Oh, yes, I saw, it is God, our divine Principle, Love itself, not me, who is in charge, who is responsible. When the mom called again a short time later, I heard the little girl cry out in pain, and I found myself decisively rejecting the whole impression of injury and harm. This situation was so wrong, so not of God, that it couldn’t possibly be true. I wholeheartedly welcomed instead God’s tender mercy for this little one. A moment later, her mother called back and said her daughter’s shoulder had just popped back into place.

When we renounce what is loveless and divinely unjust, it invariably puts us on the side of Truth, and then we find ourselves sticking with what’s good, health-giving, and real.

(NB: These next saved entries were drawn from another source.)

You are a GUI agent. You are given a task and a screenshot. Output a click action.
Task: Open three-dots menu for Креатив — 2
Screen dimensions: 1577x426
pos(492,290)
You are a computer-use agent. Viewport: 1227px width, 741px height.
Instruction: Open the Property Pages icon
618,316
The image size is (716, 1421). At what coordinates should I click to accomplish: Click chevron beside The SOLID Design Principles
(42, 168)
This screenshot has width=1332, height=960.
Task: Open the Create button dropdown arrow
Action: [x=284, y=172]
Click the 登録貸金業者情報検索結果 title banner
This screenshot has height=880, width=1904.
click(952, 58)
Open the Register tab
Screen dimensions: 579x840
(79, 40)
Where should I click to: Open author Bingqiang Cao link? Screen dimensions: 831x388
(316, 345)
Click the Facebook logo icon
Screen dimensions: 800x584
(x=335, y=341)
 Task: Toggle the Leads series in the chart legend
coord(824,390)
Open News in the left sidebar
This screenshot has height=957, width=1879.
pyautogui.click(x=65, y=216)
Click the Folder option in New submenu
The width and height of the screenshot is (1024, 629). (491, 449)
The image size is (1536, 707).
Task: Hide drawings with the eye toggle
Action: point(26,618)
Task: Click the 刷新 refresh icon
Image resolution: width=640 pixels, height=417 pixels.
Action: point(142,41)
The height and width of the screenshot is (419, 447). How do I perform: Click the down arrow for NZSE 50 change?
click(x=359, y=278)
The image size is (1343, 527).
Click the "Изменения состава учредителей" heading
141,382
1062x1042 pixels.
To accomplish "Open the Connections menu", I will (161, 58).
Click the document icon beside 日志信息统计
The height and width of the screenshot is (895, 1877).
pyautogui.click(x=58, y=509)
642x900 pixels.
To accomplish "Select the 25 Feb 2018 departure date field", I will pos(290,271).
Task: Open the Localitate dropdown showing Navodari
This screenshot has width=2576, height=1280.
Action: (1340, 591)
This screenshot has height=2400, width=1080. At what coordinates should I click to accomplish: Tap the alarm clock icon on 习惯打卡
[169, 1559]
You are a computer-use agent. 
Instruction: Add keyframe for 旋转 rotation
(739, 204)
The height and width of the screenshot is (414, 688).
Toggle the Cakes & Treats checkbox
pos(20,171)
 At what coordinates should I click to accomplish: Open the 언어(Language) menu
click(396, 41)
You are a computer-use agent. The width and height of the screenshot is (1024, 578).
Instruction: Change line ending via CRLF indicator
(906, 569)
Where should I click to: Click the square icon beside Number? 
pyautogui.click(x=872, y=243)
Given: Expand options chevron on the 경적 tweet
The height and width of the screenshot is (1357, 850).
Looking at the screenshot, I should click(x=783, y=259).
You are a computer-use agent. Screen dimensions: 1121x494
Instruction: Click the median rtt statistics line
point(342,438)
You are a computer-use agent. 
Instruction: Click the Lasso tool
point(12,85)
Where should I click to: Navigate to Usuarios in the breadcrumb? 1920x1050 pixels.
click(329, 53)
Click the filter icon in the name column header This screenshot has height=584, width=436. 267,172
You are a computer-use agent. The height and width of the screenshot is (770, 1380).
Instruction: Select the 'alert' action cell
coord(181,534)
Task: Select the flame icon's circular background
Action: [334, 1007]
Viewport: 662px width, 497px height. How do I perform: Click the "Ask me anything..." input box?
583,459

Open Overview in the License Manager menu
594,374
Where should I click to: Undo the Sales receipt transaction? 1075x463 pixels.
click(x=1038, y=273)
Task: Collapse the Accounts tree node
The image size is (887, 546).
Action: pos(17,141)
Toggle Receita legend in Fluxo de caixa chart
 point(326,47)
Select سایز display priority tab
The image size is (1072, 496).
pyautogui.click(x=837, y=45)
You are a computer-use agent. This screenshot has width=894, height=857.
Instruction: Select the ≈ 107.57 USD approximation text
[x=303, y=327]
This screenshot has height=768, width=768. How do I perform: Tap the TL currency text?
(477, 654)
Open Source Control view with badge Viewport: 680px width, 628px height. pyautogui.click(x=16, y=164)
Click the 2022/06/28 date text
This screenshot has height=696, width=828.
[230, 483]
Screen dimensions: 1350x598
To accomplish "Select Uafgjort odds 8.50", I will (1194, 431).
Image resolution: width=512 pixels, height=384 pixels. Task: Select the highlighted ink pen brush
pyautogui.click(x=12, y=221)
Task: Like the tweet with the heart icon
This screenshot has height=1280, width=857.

Once thought has turned, there need be no turning back.

It’s comforting to know that it is not our personal fortitude or know-how that compels our rebuke or ensures the success of our healing practice but Spirit’s own impetus and evidence made plain to us, Spirit’s offspring. Each of us has the right – and ability – to silence evil’s clamor as illegitimate and to accept and rejoice in the truth of God’s ever-present goodness and love, where we forever abide.

Adapted from an editorial published in the June 2, 2025, issue of the Christian Science Sentinel.